Platform Performance Improvement FAQ - Info Plugins

What is the background and purpose of the improvement?

Nessus scanners collect informational (“Info”) data in all default scan configurations. There are over 20,000 different types of Info findings that Nessus scanners can collect. When Nessus scanners are enabled to collect Info data, the Info data can represent more than 90% of all findings per asset, and in the case of port scanning (open ports), Info data accounts for more than 40% of all findings data.

To optimize platform processing performance, Tenable has added a global platform setting - Process High Traffic Info Plugins - that allows customers to disable the processing of high traffic Info plugins.

What are "high traffic" Info plugins?

At this time, high traffic plugins are plugins that perform host port scans. See the "How do I know if this impacts me?" FAQ for a list of the high traffic Info plugins.

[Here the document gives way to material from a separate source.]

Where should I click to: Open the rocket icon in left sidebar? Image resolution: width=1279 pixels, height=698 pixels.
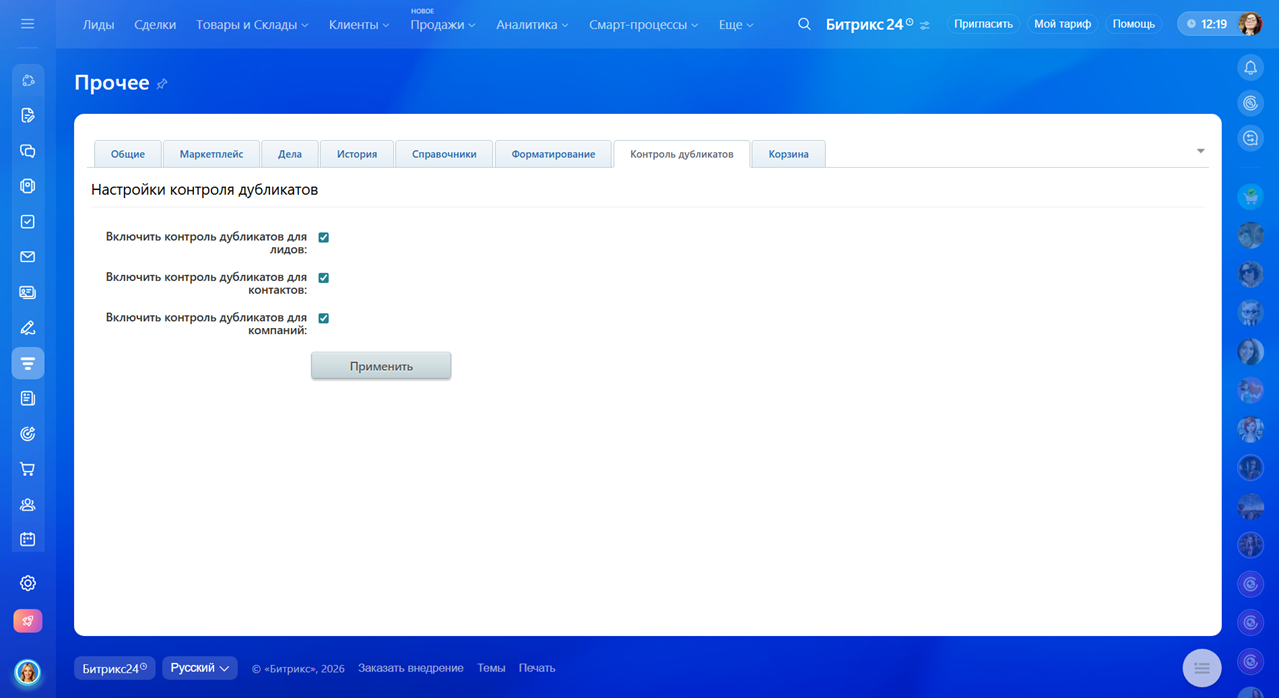coord(28,621)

Who is improvement available to, and when will it be available?

The improvement is now available to all Tenable platform customers. Administrators can configure the improvement in the Scanning section of the General Settings user interface. To take advantage of the improvement, turn the Process High Traffic Info Plugins setting to the "off" position (for more information, see General Settings in the Tenable Vulnerability Management User Guide).

What are the benefits of the improvement?

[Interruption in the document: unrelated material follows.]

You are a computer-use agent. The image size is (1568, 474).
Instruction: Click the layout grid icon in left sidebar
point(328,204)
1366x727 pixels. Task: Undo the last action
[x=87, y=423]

By reducing the total number of findings processed substantially, you can expect improved export performance and end-to-end processing times per scan. The magnitude of improvement varies depending on the scale of your deployment, global region, and the breadth of adoption across each region.

Does this change vulnerability detection, reports, and export results?

No. All vulnerability data and features still function as expected. The improvement only impacts a small number of port scanning Info plugins post-scanning.

Does this change my scans, scan efficiency, and scan data?

No. This is a post-scan optimization. Scan results continue to retain all plugin results, including port scan data, and all data is still available for 45 days via the scan DB files.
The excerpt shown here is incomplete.